Le CEDS condamne le barème « Macron »

Après la condamnation du barème d’indemnisation finlandais (CEDS, 8 sept. 2016, nº 106/2014) puis celle du barème d’indemnisation italien (CEDS, 11 sept. 2019, nº 158/2017), le Comité Européen des Droits Sociaux (CEDS) considère, dans une décision du 23 mars 2022 rendue publique le 26 septembre 2022, que le système français d’indemnisation d’un licenciement injustifié est contraire à l’article 24 de la Charte sociale européenne (cf. notre article). 

Les experts du Comité, organe gardien du respect de la Charte, estiment que le barème ne permet pas « une réparation adéquate ou une autre indemnisation appropriée » d’un licenciement injustifié ainsi que le prescrit l’article 24 de la Charte sociale. Selon eux, les plafonds sont trop bas, la marge de manœuvre du juge pour une réparation adéquate est insuffisante et les autres voies de droit permettant une réparation du préjudice demeurent exceptionnelles.

La Cour de cassation a, quant à elle, simplement dénié tout effet direct à la Charte sociale européenne dans son ensemble dans un arrêt retentissant du 11 mai 2022 (cf. notre article). 

Elle a également pris soin de rappeler, dans son communiqué, qu’une décision prise par cette instance dans le cadre d’une réclamation, n’a aucun caractère juridictionnel et n’est donc pas contraignante en droit français.

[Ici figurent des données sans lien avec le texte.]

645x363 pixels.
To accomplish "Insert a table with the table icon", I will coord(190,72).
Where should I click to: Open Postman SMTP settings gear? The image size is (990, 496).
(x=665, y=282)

L’absence d’effet direct de l’article 24 s’explique pour la Cour de cassation par l’absence d’effet direct de la charte dans sa globalité. 

Position en contradiction notoire avec celle du Conseil d’État ! Car depuis un arrêt Fischer du 10 février 2014 (n°358992), la haute juridiction administrative a admis l’effet direct de l’article 24 de la Charte sociale européenne, rompant ainsi avec sa jurisprudence antérieure.

La contradiction des deux Cours suprêmes est déroutante pour le justiciable et contreproductive à terme.

Autre source de confusion, la Cour de cassation reconnait l’effet direct de l’article 10 de la convention n°158 de l’OIT. Cet article prévoit qu’en cas de licenciement injustifié, le juge devra être habilité à ordonner le versement d’une indemnité adéquate ou toute autre forme de réparation considérée comme appropriée. Or, la rédaction de cette disposition est très proche de celle de l’article 24 de la charte qui prévoit que les États s’engagent à reconnaître le droit des salariés licenciés sans motif valable à une indemnité adéquate ou à une autre réparation appropriée. 

Que change la décision du CEDS ? 

Sans doute pas grand-chose car, comme l’a écrit la Cour de cassation, sa décision n’est pas contraignante.

Elle a été transmise au Comité des ministres du Conseil de l’Europe qui peuvent, éventuellement, adopter une recommandation qui sera adressée au gouvernement français… recommandation elle-même dépourvue de force contraignante.

Ainsi, seul le gouvernement peut décider de revenir sur l’équilibre décidé par les ordonnances Macron en 2017.

Rappelons que ni la Finlande, ni l’Italie n’ont modifié leur barème d’indemnisation suite à leur condamnation par le CEDS.

La fin du barème Macron n’est donc pas pour aujourd’hui, à moins que la décision du CEDS soit l’occasion d’alimenter une fronde des juges du fond qui conduirait la Cour de cassation à revenir sur l’absence d’effet direct de la Charte et, notamment, de son article 24, rejoignant en cela le Conseil d’Etat.